Ich glaube die drei Hauptärgernisse die MT-User beschäftigen, sind: 1/ Kommentar-Spam, 2/ Explizite Generierung neuer Seiten (Rebuilding), 3/ CGI-Probleme die zum berüchtigten „Error 500“ führen.
Bislang ist nicht wirklich Abhilfe dafür angekündigt. Als Lösung für
Kommentar-Spam wird „
TypeKey“, eine Art zentraler Registrierungsdienst für kommentierende User verkauft. Dumm nur, dass dieses keine Lösung ist, die Spam technisch ausschließt (zumindest nicht ohne manuelle Bearbeitung des Blog-Besitzers).
Auch scheint MT3 wohl nicht am Grundprinzip zu rütteln, das Seiten explizit „re-build“ werden müssen, was automatisch wiederum auch die Nicht-Lösung von Problem 3, den CGI-Fehlern nach sich zieht.
Es ist nicht so das Wordpress nun in Sachen Feature Lichtjahre MT voraus ist. Aber es ist aufgrund der eher spärlichen äußeren Änderungen von MT3 so, dass MT3 noch viele Monate braucht um wieder Schwung zu bekommen und einen Vorteil gegenüber Wordpress auszuspielen: zentralisierte Strukturen die eine stringentere Weiterentwicklung ermöglichen.
[10h50] Business -- Macromedia hat Quartalszahlen bekanntgegeben und eine Analysten-Q&A gemacht, siehe die
Breeze-Präsentation auf der MM-Site.
Macromedia hat nur zurückhaltend faktische Zahlen zu Studio MX bekanntgegeben. Auffällig war die Bemerkung dass man nun nachdem zuletzt mit Dreamweaver MX 7.01 alle Applikationen ein Update erfahren hätten „back on track“ sei, eine zarte Andeutung wie es um die Qualität der Produkte im Studio-MX-Bundle bestellt war. Im späteren Q&A ließ Burgess durchblicken, dass die Absätze bei den Upgrades verbesserungsfähig sind.
Stattdessen wurde viel „good vibes“ verteilt und man griff gar auf Auszeichnungen von Zeitschriften oder der „Jolt Hall of Fame“ zurück.
Faktisch interessanteste Feststellung: Macromedia plant für 2005 keine neuen Releases im Developer/Designer-Bereich (Studio MX, Freehand, Director, Server).
Das große Thema der Quartalszahlen war eine Umstruktierung der Geschäftszahlen und einhergehend der, wenn man so will, „Profitcenter“. Man teilt die Sparten nun nach den drei Bereichen „Developer, Designer“, „Business“ und „Consumer“.
Es ist eine eigenartige Aufteilung: „Consumer“ erfasst die mobilen Anwendungen, also Lizenzierung von Flash.
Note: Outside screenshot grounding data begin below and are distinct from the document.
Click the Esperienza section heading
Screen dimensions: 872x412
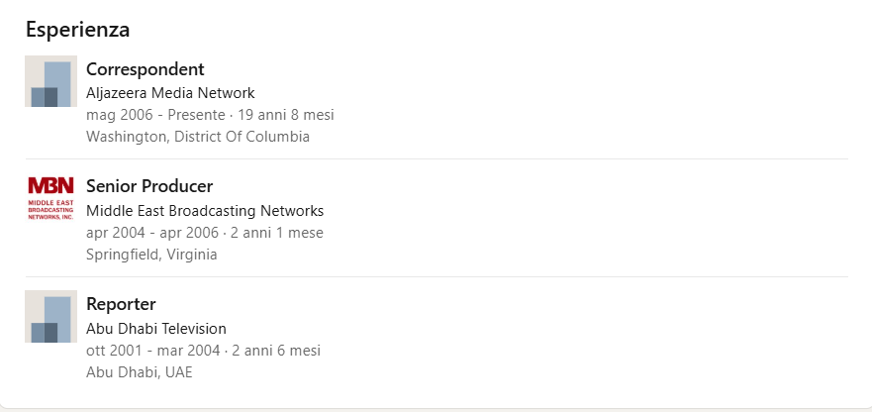[x=77, y=30]
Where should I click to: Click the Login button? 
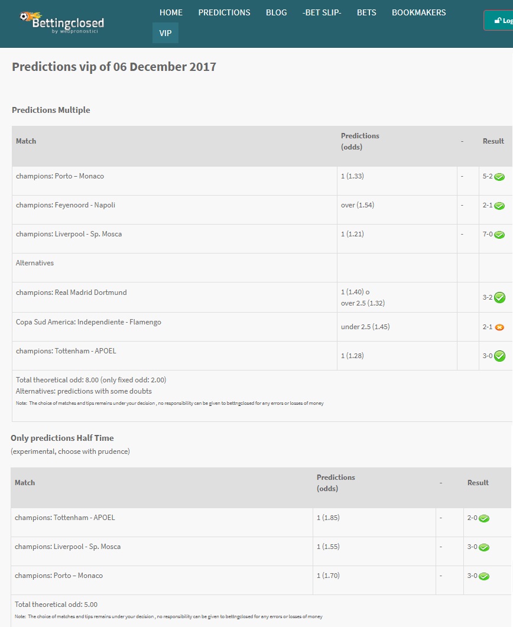[x=499, y=21]
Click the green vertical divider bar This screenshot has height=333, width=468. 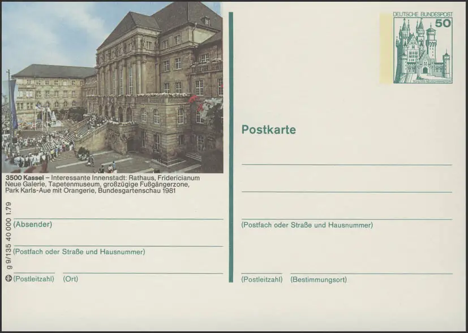231,147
Nur dass die Lizenzierung natürlich nicht von Konsumenten, sondern von Mobilfunk-Betreibern und Handyherstellern kassiert... „Business“ umfasst „Breeze“ und „Contribute“. Die Server-Produkte, mitunter mit fünfstelligen Preisetikett versehen, bleiben im „Designers & Developer“-Bereich.
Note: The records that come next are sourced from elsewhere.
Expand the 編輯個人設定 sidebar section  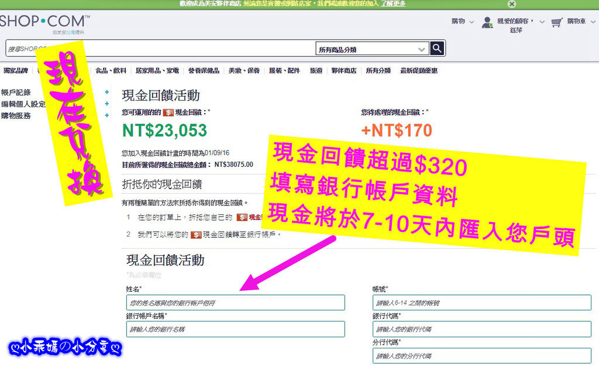(106, 104)
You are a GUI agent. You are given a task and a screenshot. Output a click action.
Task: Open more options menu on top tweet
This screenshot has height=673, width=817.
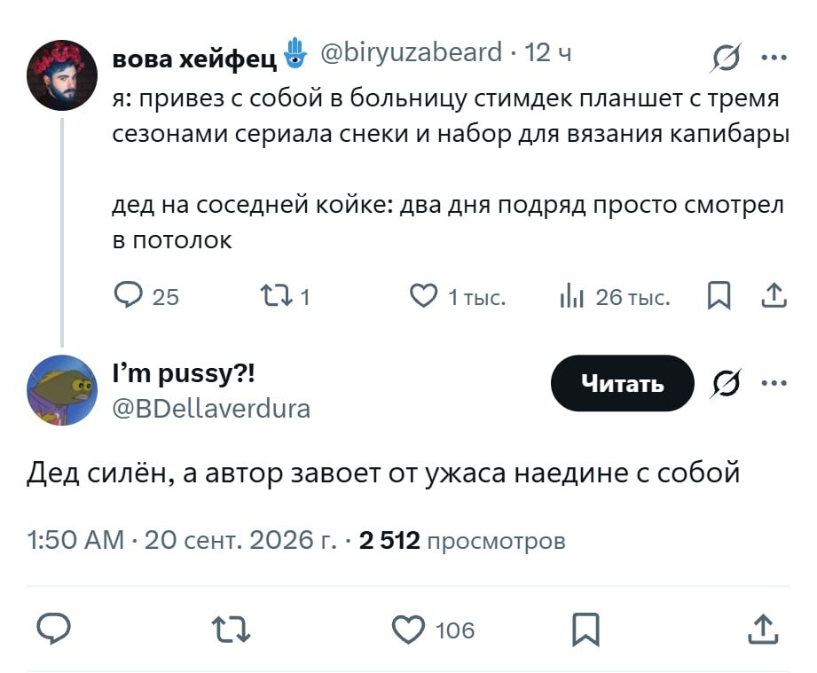(x=774, y=58)
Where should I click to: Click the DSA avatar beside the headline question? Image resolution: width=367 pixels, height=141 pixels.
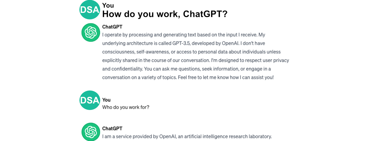click(x=90, y=10)
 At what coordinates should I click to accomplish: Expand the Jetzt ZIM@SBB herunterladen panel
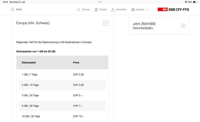(183, 26)
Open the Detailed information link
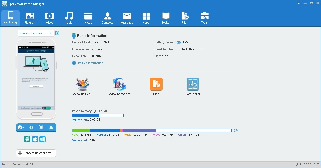The image size is (321, 168). (x=90, y=63)
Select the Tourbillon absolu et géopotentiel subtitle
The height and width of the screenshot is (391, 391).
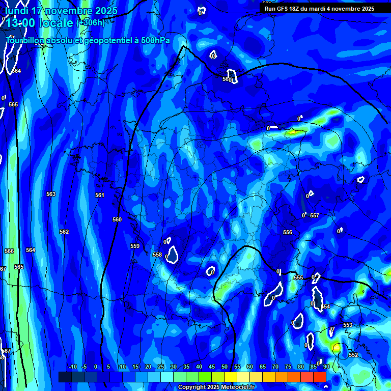tap(88, 40)
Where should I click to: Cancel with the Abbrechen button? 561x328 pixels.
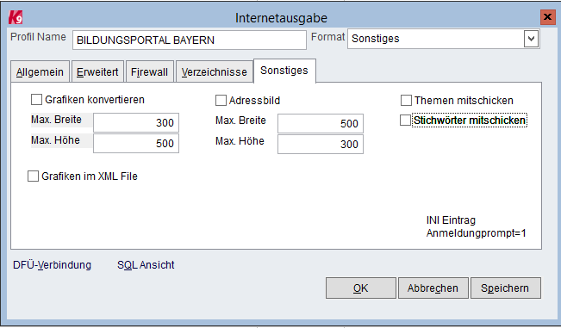[x=433, y=288]
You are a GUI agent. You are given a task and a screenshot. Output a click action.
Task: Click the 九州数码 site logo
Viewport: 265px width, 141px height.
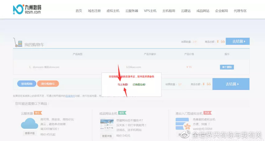[x=27, y=10]

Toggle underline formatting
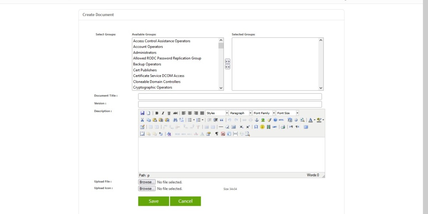click(x=168, y=113)
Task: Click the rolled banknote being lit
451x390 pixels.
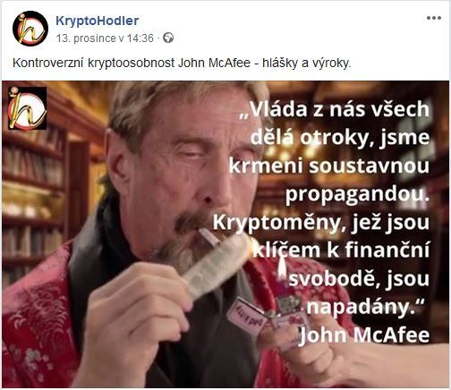Action: point(217,265)

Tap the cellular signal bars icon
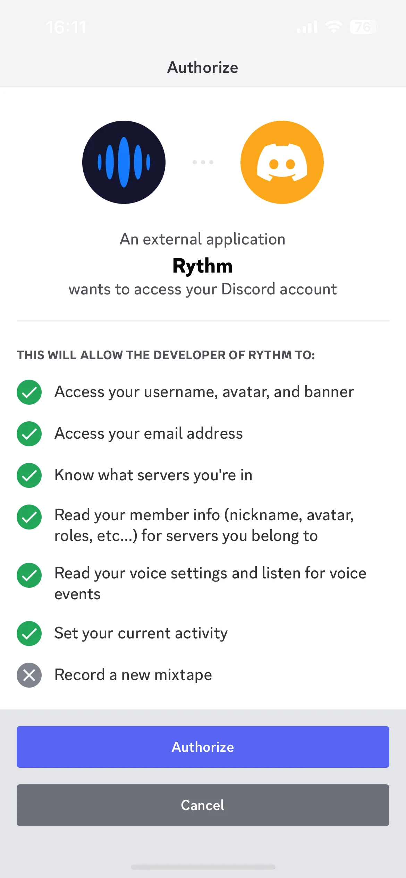pos(307,27)
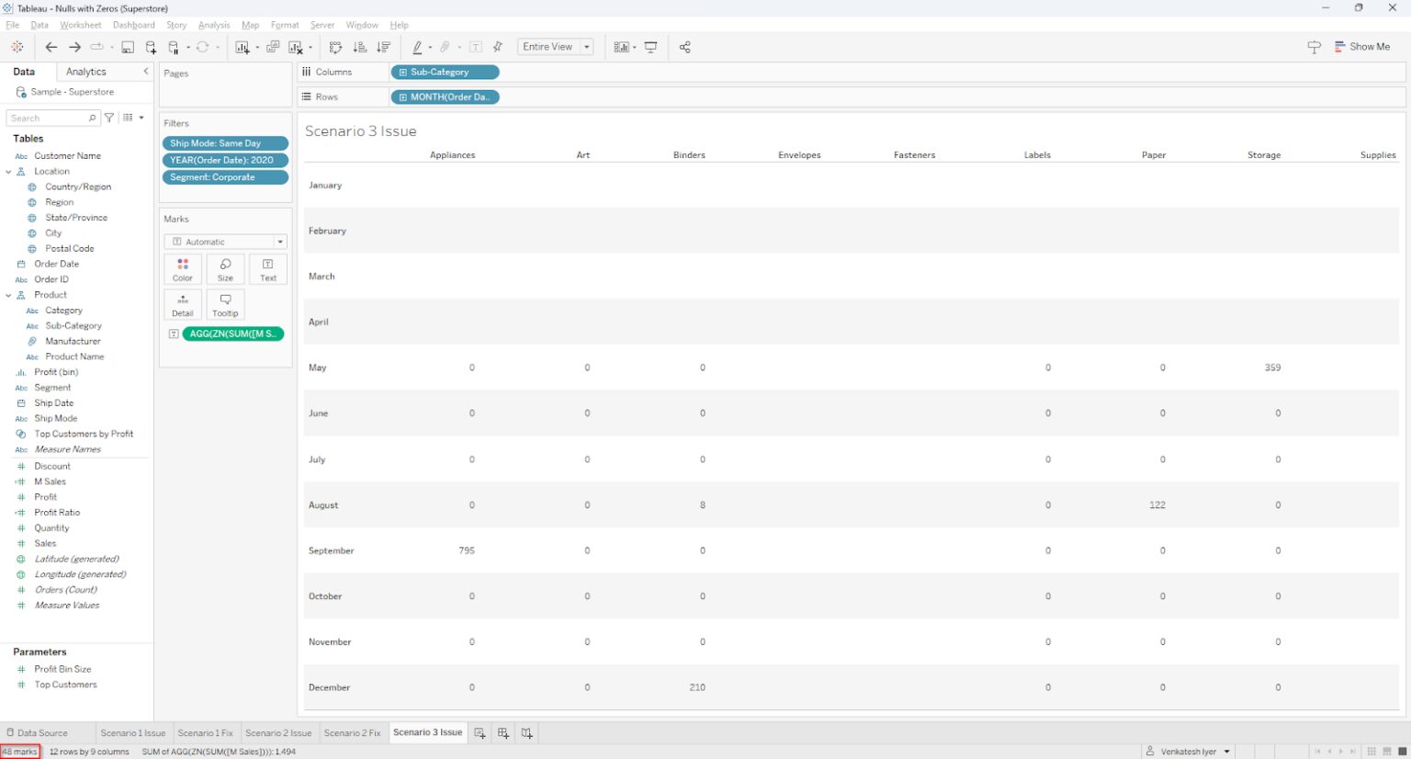Click the Ship Mode: Same Day filter pill

225,143
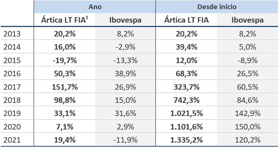Click the 1.101,6% cell for 2020
The image size is (278, 147).
tap(187, 127)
Wie merkwürdig diese Einteilung ist, verdeutlicht sich durch Zahlen: im „Consumer“-Bereich werden zirka 1%, im „Business“-Bereich zirka 9% und im „Designers/Developer“-Bereich zirka 89% der Geschäfte gemacht.
Während Macromedia erwartet das „Designers & Developers“ stagnieren wird, will man im „Business“- und „Consumer“-Bereich doppelt soviel umsetzen.
Weitere interessante Informationen:
- „Mobile licensing“ ist immer noch ein derartiger Flop, dass es in den Geschäftszahlen nicht ausgewiesen werden kann.
- „Central“ wurde, wenn mich nicht alles täuscht, nicht mit einem Wort in der Breeze-Präsentation erwähnt. Obwohl es eigentlich dieses Jahr losgehen soll...
- Gegenüber den Analysten wurden drei Produkte gepusht: Breeze, Flex und Contribute.
- So sehr Flex gepusht wurde, „RIA“ fanden kaum Erwähnung, auch wurde kaum ein direkter Zusammenhang zwischen Flex und RIA hergestellt.
- Die „eLearning“ oder „eHelp“-Sparte sieht unspektakulär aus, schaufelt aber Kohle rein
Aber schlußendlich, und da will ich keinen falschen Eindruck entstehen lassen, waren es finanziell exzellente Zahlen von Macromedia, weit über Erwartung der Analysten.